While It’s possible to vendor3 all dependencies with projects, this is not practical. At one point, every system has a dependency to another. Makefiles may require system dependencies to meet their targets. These can be many things like binary files under /usr/bin or shared libraries. In some cases, these dependencies can be very specific to a version. We can guarantee these file dependencies with utilizing containers.

Containers

Containers4 enable you to isolate your environment in many aspects. Under the hood, containers leverage Linux namespaces5. In layman’s terms they let you to insulate your file systems, networks, processes and many more.

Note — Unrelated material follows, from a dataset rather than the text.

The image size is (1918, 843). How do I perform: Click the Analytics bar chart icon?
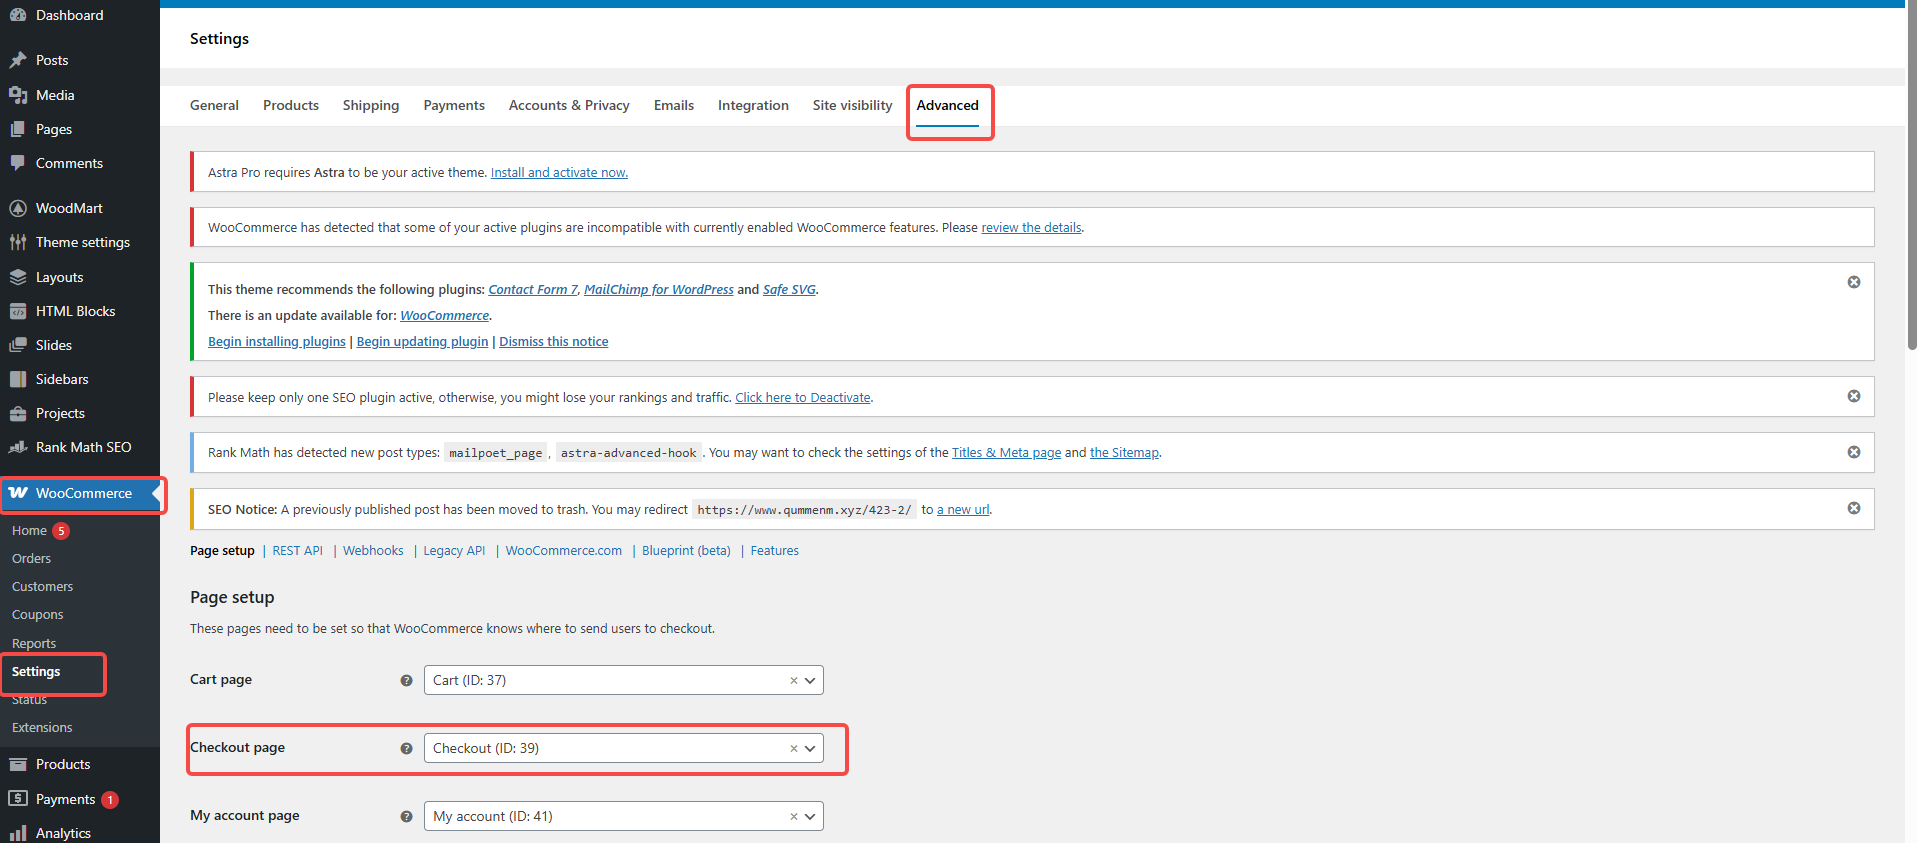(x=18, y=832)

The one we are interested with today is file system insulation, which is thanks to mount namespaces6. With this at hand, we can setup a environment where we can guarantee that file dependencies would be satisfied.

The fusion

Like make build always makes me happy, make docker_build makes me even happier. The idea is to wrap make environment inside containers where It’s safe to run tasks with file dependencies. For this exercise, we will use Docker7 to containerize make’s file system.

Let’s have a simple C++ program that parses numbers from json files and does basic arithmetic operations on them respecting order precedence. To have some spice, we shall have numbers in any radix8.

Because our time is too precious to wait, we have used rapidjson9. And because we are always self-criticizing, we have added component tests with pytest-bdd10. What a perfection we are. A simple makefile to cover both build and component test stages would be like the following.

all: build

build: jsoncalc
jsoncalc: src/jsoncalc.cpp
	g++ -Wall -Wextra $^ -o $@

.PHONY:
component_test: jsoncalc
	python3 -m pytest \
		--basetemp=tmp_pytest \
		--verbose \
		test/steps

However nice it may look, this makefile assumes that there is g++ with rapidjson header files and python with pytest packages installed on the running system. This assumption list could have been much longer for real projects.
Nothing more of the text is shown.